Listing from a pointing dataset
* START *

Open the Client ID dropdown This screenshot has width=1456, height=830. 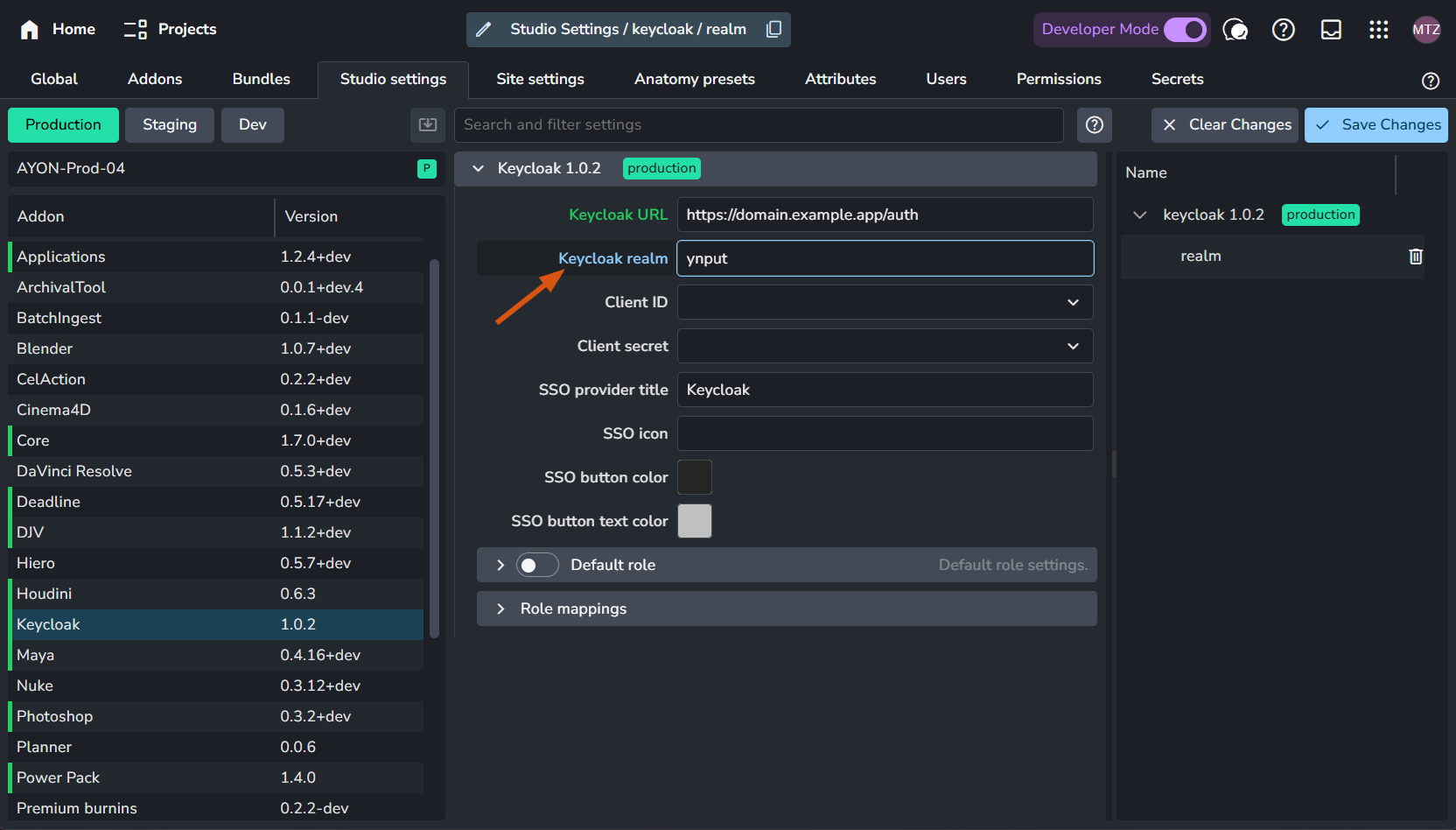coord(885,302)
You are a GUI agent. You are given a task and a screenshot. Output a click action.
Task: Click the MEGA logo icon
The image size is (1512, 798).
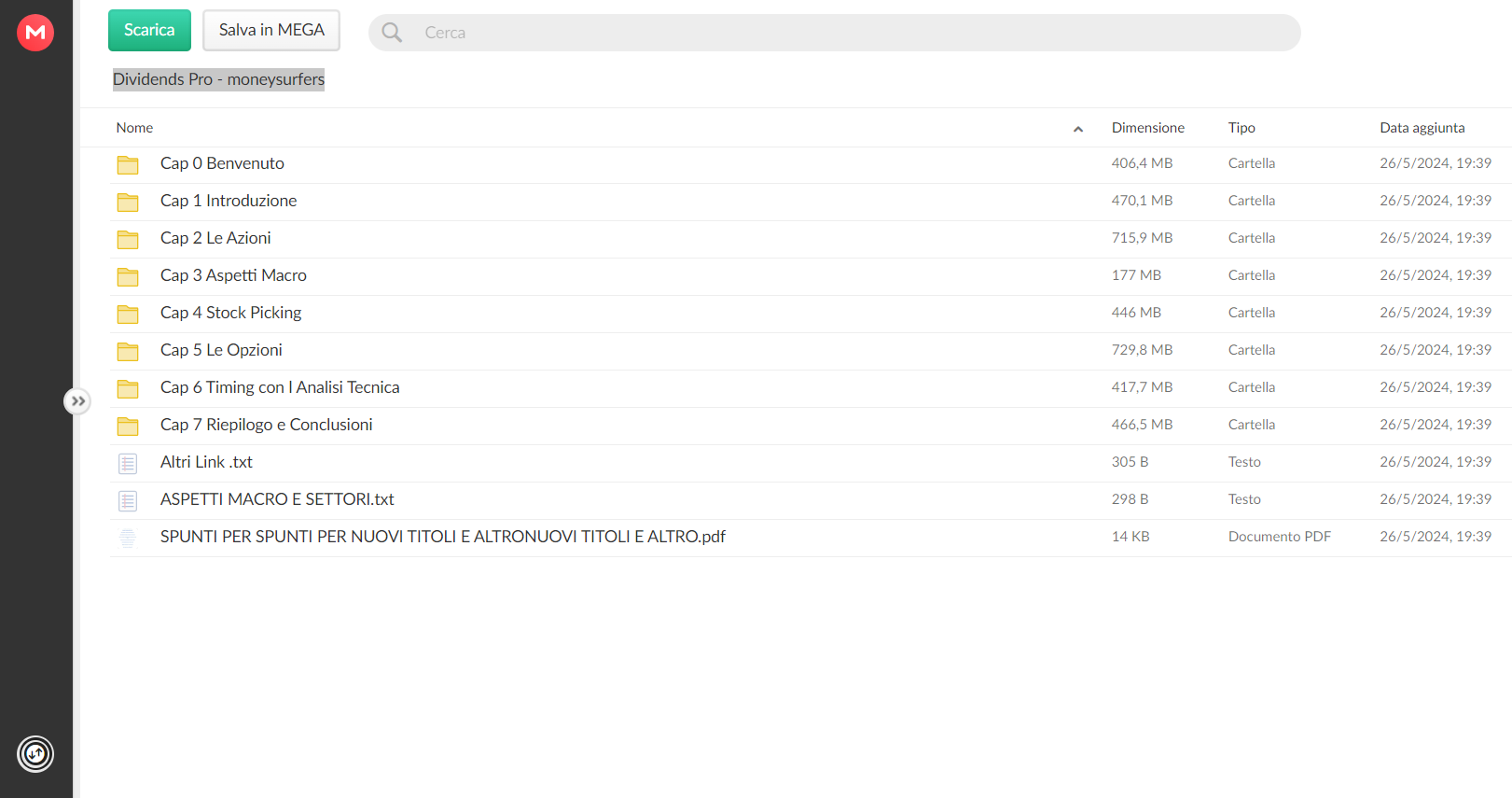tap(35, 33)
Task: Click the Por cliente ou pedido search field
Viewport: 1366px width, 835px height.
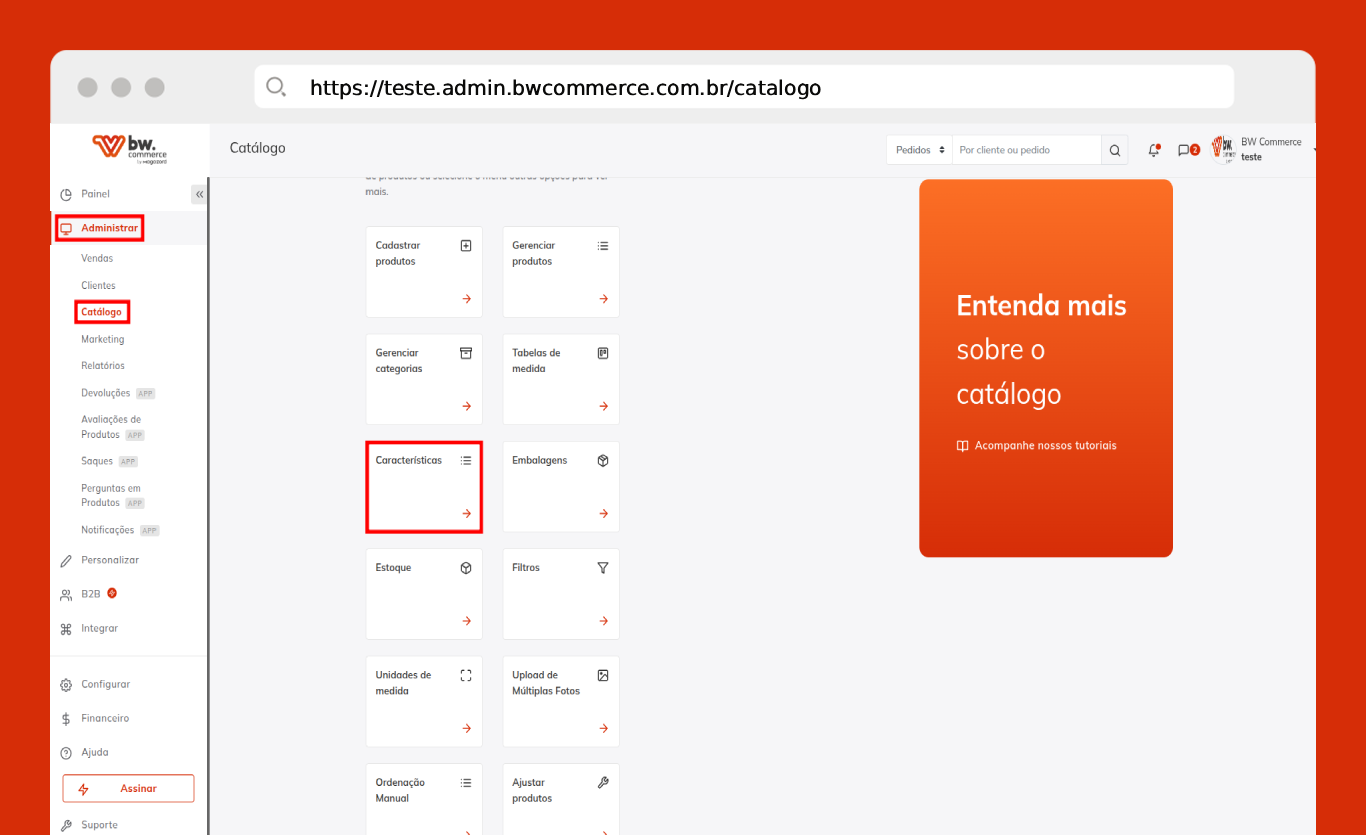Action: point(1026,150)
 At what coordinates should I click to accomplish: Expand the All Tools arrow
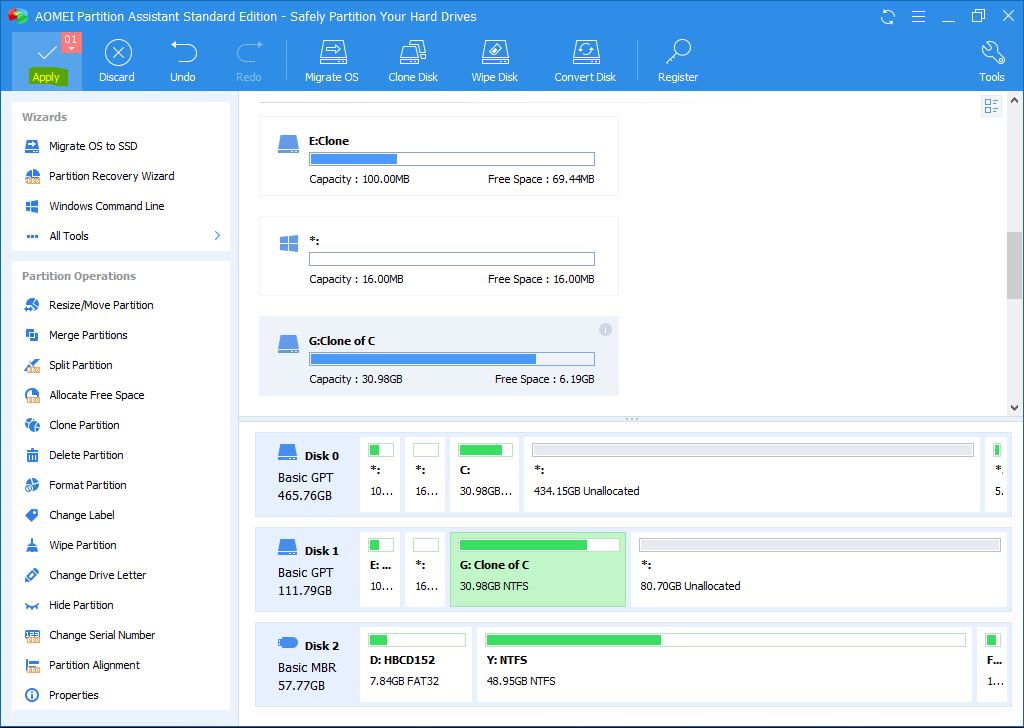click(x=217, y=236)
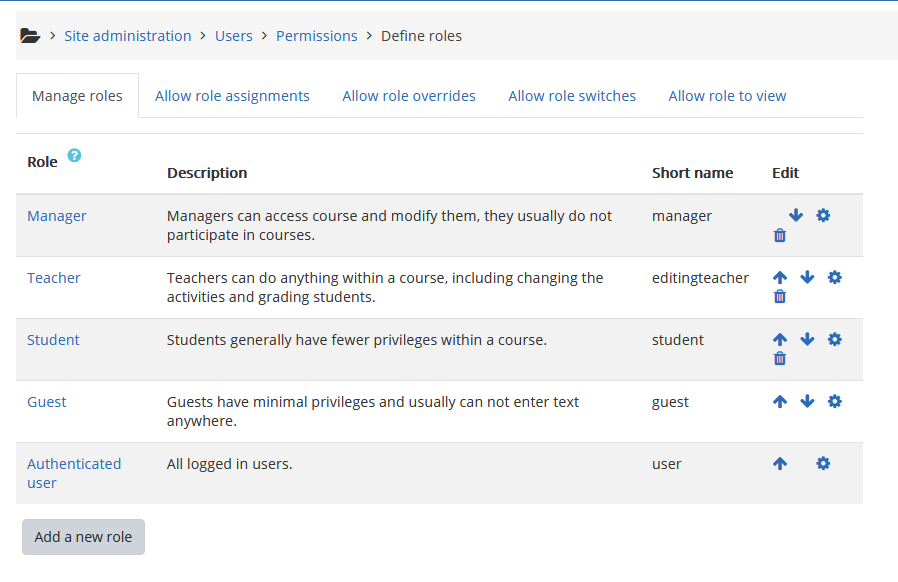
Task: Delete the Manager role via trash icon
Action: (x=780, y=236)
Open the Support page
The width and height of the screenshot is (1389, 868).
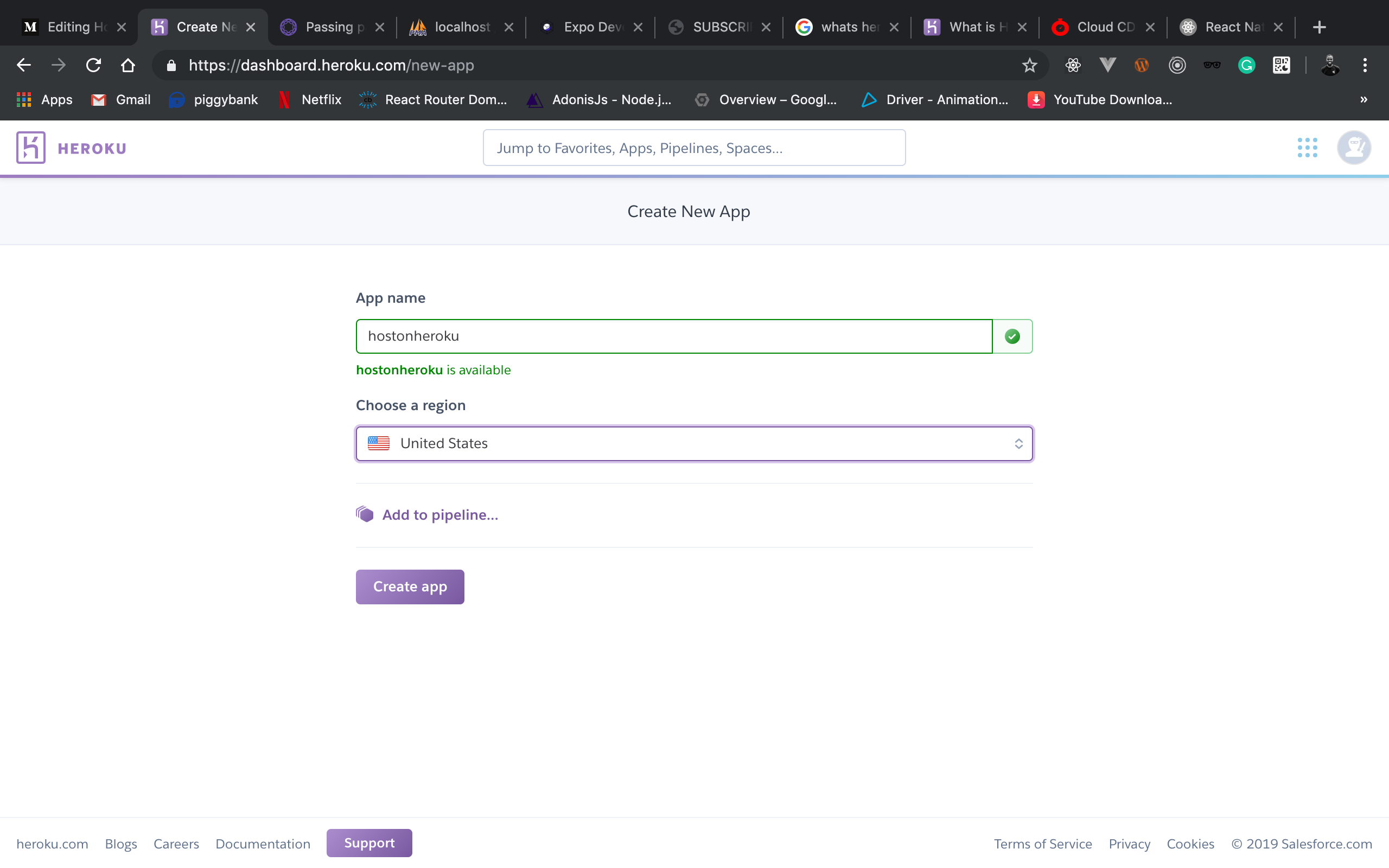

* END *

* TASK DESCRIPTION
Copy out the part of the listing that runs from the line containing "You are a GUI" through the end of the listing, leaving out the pictures.

* FINISHED ANSWER
You are a GUI agent. You are given a task and a screenshot. Output a click action.
Task: Click the MEGA logo icon
The image size is (1512, 798).
tap(35, 33)
Task: Click the Por cliente ou pedido search field
Viewport: 1366px width, 835px height.
Action: point(1026,150)
 At what coordinates should I click to accomplish: Expand the All Tools arrow
click(x=217, y=236)
Task: Delete the Manager role via trash icon
Action: (x=780, y=236)
Open the Support page
The width and height of the screenshot is (1389, 868).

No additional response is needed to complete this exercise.